Daily News Spin — July 5, 2001 (Thursday)


More PS2 military nonsense

Yahoo has posted a story about the U.S. and Japan asking Sony to not have the PS2 manufactured in China for fears of the PS2 technology somehow being subverted to create military weapons.

The two governments are pointing to the PlayStation 2's DVD ability as being possibly helpful to China's military. Sony in July was to begin receiving up to 400,000 game units each month from two Taiwanese outsourcers, says a report from that country.

We can't help but wonder if Sony's PR department isn't behind this story at some point? For one thing, the story mentions that Sony can't keep up with demand for the PS2, yet they can be easily bought here in the U.S. Units are sitting on the shelves and are not selling out.

Second, it's a console, not a phaser.
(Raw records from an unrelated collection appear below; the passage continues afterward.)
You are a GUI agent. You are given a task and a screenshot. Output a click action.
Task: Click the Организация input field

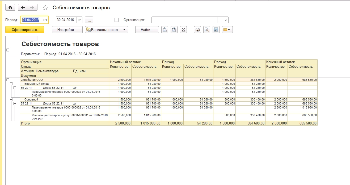184,20
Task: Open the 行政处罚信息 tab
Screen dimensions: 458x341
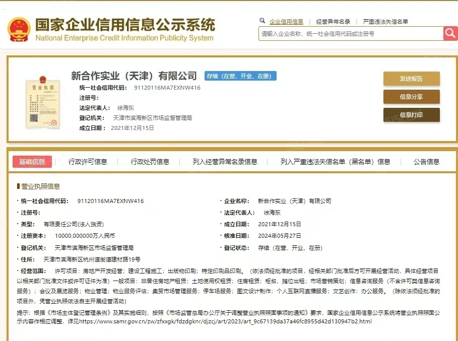Action: 150,162
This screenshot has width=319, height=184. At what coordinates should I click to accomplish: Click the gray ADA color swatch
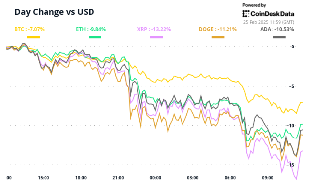pos(279,37)
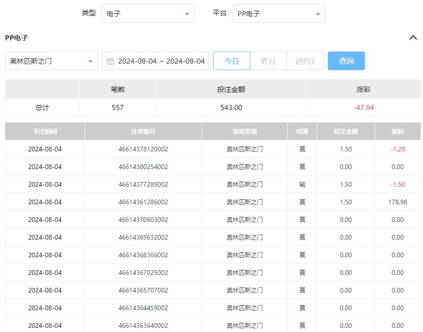Screen dimensions: 423x332
Task: Click the date range 2024-08-04 input
Action: 161,61
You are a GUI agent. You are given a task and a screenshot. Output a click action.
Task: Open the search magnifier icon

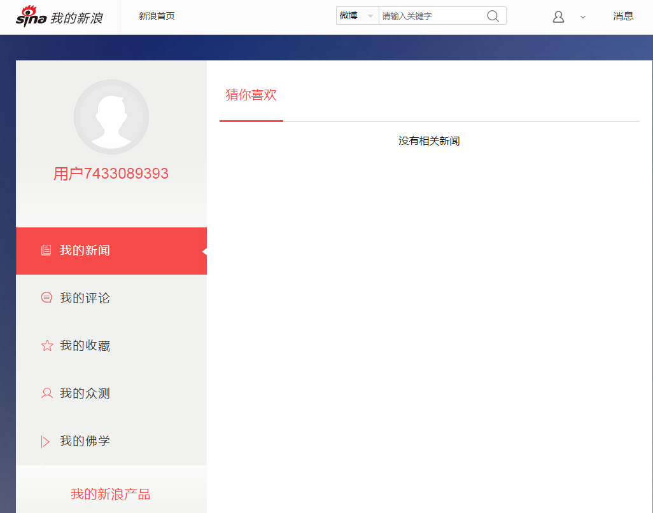[493, 15]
We're more worried that unsold Daikatana CDs could be filed down to a razor sharp edge and used as frisbees of death than we are about the Chinese reverse-engineering a PS2 and coming up with a weapon that will make the sun implode or smart-target Nabisco factories and deprive us of Oreos or make American males impotent or something.


Violent Video Games in the U.S. and Germany

Frictionless Insight has a look at the legislative and judicial responses that violent videogames have received in the U.S. and Germany.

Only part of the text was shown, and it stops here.